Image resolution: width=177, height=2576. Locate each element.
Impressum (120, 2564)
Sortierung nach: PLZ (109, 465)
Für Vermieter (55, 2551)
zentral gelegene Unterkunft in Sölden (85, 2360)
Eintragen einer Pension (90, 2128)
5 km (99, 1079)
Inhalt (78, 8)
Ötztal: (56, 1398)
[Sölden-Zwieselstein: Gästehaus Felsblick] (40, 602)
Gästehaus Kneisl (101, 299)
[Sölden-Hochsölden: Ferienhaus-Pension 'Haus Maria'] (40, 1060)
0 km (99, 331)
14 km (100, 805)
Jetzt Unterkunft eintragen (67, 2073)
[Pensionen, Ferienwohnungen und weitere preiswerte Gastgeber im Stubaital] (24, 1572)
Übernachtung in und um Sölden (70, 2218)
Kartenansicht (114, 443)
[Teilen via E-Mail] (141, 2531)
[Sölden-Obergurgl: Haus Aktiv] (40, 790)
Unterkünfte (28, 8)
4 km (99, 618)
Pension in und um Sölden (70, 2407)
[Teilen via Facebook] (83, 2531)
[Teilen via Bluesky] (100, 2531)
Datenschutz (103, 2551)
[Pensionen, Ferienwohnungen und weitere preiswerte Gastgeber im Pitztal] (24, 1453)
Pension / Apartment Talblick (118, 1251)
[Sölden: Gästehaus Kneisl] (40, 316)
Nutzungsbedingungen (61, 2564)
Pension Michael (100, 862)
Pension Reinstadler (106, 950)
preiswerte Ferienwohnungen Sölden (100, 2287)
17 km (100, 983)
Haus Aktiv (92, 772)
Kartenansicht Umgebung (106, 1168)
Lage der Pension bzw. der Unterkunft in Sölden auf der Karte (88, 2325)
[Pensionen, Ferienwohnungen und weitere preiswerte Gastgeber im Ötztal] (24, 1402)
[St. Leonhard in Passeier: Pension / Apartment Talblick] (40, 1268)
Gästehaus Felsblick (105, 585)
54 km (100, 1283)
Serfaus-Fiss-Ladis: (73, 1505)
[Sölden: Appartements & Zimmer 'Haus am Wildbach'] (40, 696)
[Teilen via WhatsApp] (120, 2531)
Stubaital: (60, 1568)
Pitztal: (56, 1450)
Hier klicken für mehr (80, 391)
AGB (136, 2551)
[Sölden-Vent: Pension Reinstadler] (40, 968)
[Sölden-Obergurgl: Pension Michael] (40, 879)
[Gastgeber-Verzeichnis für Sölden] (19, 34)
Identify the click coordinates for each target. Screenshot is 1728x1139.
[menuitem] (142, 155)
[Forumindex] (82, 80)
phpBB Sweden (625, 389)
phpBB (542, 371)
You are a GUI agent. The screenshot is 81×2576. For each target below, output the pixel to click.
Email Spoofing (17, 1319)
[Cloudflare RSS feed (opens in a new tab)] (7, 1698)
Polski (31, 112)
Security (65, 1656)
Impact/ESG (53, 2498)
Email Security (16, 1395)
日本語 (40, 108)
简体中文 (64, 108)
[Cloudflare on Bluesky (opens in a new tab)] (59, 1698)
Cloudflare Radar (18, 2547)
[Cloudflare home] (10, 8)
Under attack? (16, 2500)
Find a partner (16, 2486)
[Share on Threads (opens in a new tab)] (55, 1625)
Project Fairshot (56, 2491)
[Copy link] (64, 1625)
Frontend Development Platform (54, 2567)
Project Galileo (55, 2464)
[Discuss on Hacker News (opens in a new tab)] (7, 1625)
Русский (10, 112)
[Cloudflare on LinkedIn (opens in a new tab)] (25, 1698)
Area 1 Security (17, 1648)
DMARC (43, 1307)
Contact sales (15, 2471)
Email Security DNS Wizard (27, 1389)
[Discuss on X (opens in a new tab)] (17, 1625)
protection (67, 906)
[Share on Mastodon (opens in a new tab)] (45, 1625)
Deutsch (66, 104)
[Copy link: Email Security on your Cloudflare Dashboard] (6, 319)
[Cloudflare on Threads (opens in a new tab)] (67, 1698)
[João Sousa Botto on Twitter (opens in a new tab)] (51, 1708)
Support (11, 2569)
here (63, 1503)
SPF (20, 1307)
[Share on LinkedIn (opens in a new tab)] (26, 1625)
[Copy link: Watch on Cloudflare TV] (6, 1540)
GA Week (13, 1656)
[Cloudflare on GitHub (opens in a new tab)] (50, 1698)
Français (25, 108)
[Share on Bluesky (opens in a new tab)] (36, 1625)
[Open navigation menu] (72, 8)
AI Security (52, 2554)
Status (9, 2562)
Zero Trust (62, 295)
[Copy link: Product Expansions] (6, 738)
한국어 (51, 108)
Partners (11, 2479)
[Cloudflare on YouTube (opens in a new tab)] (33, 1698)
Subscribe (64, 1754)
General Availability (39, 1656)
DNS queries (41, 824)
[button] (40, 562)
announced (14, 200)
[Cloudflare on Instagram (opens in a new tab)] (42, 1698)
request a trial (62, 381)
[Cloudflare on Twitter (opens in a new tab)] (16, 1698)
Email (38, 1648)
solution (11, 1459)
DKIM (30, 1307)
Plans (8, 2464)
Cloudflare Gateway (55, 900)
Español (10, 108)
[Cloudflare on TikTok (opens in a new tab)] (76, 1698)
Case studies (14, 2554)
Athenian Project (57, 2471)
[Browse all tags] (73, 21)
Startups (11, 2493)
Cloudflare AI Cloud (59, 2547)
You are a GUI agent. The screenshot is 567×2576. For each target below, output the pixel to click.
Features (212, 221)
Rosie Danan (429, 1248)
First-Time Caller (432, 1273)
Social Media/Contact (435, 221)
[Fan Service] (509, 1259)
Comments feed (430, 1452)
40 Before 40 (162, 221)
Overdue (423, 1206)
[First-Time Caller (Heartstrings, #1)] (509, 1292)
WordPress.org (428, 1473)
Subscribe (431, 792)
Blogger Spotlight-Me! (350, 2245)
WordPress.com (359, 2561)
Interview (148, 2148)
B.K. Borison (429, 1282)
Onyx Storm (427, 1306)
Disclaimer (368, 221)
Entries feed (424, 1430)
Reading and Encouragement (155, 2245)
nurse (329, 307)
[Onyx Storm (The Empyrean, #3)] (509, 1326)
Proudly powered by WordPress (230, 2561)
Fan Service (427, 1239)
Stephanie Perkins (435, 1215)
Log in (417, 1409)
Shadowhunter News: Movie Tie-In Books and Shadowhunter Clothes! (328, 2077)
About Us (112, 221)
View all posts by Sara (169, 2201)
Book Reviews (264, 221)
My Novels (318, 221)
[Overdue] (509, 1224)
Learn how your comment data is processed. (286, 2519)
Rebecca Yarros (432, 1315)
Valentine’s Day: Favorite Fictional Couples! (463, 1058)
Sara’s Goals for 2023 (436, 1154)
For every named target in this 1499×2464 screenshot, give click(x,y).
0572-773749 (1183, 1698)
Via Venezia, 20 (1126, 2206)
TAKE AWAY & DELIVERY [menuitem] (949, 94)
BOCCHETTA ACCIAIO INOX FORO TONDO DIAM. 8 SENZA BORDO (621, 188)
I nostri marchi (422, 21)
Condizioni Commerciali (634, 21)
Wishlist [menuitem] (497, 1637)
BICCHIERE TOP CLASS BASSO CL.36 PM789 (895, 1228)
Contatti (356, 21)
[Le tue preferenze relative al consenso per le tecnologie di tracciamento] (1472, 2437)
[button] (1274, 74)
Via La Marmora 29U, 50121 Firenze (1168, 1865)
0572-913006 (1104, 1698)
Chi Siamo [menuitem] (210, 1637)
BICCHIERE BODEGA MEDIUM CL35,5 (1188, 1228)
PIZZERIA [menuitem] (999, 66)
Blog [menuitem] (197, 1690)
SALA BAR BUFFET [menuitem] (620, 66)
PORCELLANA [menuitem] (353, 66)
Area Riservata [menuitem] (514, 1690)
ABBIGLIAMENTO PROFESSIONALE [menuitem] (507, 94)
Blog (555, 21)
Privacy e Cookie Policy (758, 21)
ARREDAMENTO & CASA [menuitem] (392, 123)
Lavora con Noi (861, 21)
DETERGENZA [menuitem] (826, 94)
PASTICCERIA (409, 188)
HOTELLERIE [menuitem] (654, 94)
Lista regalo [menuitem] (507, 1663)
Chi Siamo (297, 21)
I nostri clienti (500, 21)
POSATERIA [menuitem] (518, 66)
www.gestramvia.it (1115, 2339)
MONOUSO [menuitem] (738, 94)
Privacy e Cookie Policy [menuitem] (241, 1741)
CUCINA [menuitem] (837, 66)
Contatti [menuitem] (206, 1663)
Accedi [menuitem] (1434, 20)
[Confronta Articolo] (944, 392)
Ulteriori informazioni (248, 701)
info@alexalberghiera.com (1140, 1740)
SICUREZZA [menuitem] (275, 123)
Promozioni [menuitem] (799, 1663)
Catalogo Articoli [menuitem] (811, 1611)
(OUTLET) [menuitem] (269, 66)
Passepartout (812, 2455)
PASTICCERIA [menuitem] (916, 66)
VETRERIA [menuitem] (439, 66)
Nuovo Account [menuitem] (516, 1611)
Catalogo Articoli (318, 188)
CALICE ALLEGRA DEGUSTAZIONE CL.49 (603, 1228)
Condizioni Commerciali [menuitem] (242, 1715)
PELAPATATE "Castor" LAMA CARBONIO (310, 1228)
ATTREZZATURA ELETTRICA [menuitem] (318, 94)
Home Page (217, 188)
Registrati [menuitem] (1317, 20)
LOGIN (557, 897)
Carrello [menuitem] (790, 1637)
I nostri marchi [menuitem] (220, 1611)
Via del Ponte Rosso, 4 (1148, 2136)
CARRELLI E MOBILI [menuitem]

-=-=-=-=-

WORK INSTRUCTION — Among the lines above, return those that contain the string "LinkedIn".

RESULT —
[Cloudflare on LinkedIn (opens in a new tab)] (25, 1698)
[Share on LinkedIn (opens in a new tab)] (26, 1625)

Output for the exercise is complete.